There are several different types of splits. The roughest way to split is a walkaway split. A walkaway split is when a beekeeper takes the top brood box and makes that box a hive and leaves the bottom box as a hive. The only thing a beekeeper does is ensure both boxes have queen cells. Another way to split is to take the old queen and put here in a nuc with a few brood frames and a few honey frames. This is how we split Maylyn. Equalization is a third way to split a hive. For equalization, the beekeeper gives some of the brood frames from a strong hive to a weak hive. I am unsure how often this is done and how well it works. Some beekeepers may destroy queen cells to prevent swarming. This does not work as the bees will just create new queen cells or will swarm anyway. It is also a waste of queen cells that could be used for splits. Dr. Milbrath’s presentation was very interesting and was a good reminder that we need to be thinking about splitting our hives this spring.

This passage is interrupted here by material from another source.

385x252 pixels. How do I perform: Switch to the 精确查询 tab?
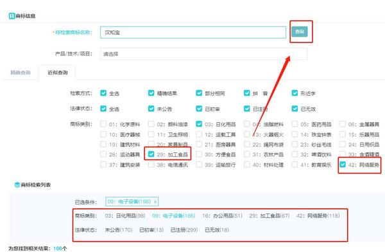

The next presentation we sat in was on mead making (honey wine) and was presented by Dr. Tom Repas. He explained the process of mead making. We are not planning on making mead (and are underage) so it was not a applicable presentation for us.
The final session we went to was the board meeting. This was the first time we had gone to the IHPA board meeting. It was interesting to see what the board does and Abigail enjoyed voting.
We all really enjoyed the first day of the IHPA conference. For day two we were able to go to many more interesting presentations and meet new people.